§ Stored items
* * *
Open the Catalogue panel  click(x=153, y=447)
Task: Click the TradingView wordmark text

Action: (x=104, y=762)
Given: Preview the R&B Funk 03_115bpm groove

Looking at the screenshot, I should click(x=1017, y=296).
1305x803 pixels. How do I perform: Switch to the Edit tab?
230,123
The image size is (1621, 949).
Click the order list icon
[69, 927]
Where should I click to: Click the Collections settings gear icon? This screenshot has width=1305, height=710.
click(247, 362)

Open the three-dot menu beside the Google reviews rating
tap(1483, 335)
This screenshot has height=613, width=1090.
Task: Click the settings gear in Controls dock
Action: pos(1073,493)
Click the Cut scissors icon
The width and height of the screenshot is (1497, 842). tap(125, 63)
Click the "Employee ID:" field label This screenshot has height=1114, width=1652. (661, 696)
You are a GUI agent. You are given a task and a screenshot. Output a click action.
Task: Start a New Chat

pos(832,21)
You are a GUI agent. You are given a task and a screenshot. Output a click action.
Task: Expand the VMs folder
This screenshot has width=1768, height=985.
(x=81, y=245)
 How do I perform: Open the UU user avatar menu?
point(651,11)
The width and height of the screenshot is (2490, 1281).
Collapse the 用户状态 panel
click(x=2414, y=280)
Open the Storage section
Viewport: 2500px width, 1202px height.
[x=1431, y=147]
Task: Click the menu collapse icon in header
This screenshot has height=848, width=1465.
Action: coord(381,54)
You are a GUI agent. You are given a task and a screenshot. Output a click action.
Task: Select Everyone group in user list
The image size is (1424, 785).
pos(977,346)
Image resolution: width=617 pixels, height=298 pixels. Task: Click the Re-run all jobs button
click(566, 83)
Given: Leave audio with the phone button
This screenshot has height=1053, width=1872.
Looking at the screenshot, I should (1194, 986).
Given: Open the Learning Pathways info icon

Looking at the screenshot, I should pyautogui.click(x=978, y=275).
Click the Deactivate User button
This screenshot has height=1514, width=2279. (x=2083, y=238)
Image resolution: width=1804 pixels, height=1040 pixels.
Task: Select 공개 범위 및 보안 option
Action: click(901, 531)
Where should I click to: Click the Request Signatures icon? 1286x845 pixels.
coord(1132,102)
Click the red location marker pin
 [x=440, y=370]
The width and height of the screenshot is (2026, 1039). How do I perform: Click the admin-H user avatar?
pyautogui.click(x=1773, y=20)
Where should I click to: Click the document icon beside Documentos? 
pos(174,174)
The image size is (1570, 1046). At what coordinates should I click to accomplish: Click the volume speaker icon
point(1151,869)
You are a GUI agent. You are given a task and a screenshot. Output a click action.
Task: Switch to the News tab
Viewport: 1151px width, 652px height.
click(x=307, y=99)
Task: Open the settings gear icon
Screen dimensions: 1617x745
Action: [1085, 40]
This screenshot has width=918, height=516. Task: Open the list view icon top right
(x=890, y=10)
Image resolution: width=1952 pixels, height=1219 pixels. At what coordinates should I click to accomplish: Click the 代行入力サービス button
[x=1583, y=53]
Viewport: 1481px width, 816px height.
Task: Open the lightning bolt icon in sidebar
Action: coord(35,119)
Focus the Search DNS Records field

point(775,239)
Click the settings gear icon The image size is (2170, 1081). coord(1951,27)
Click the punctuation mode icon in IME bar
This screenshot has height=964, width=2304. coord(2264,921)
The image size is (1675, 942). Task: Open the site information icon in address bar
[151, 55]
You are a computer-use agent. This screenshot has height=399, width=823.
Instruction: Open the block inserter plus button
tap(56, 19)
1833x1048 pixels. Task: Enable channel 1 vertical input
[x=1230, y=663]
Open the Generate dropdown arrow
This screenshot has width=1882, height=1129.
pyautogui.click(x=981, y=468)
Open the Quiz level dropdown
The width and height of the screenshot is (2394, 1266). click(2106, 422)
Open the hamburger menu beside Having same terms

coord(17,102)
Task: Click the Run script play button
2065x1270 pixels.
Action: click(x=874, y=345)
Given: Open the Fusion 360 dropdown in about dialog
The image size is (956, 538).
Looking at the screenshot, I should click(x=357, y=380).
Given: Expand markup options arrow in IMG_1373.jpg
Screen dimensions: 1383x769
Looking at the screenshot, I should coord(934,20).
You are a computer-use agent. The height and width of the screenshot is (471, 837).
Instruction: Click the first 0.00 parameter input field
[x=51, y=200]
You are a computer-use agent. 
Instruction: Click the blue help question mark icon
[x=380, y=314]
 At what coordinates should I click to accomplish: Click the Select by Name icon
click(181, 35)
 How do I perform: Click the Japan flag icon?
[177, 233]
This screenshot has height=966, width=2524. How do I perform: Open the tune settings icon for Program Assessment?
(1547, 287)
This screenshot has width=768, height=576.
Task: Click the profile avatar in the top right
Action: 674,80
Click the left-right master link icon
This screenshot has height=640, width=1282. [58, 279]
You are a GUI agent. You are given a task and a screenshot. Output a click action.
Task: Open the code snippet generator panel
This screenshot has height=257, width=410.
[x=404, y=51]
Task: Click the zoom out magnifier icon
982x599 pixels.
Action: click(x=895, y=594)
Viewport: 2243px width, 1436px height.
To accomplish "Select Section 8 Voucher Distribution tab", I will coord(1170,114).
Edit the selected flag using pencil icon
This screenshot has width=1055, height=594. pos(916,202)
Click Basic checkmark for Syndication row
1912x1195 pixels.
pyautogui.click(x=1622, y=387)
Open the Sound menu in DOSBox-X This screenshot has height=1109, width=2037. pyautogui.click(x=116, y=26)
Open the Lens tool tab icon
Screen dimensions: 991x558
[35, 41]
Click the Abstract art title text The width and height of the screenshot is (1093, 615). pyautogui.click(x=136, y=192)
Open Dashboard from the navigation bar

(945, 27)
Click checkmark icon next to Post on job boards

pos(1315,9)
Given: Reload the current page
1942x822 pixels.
* * *
§ Problem details
Please reproduce the closing stretch of the records, from the line with "This screenshot has height=257, width=410." through the last line, exactly as it stands.

§ Solution
This screenshot has height=257, width=410.
[x=404, y=51]
Task: Click the zoom out magnifier icon
982x599 pixels.
Action: click(x=895, y=594)
Viewport: 2243px width, 1436px height.
To accomplish "Select Section 8 Voucher Distribution tab", I will coord(1170,114).
Edit the selected flag using pencil icon
This screenshot has width=1055, height=594. pos(916,202)
Click Basic checkmark for Syndication row
1912x1195 pixels.
pyautogui.click(x=1622, y=387)
Open the Sound menu in DOSBox-X This screenshot has height=1109, width=2037. pyautogui.click(x=116, y=26)
Open the Lens tool tab icon
Screen dimensions: 991x558
[35, 41]
Click the Abstract art title text The width and height of the screenshot is (1093, 615). pyautogui.click(x=136, y=192)
Open Dashboard from the navigation bar

(945, 27)
Click checkmark icon next to Post on job boards

pos(1315,9)
Given: Reload the current page
1942x822 pixels.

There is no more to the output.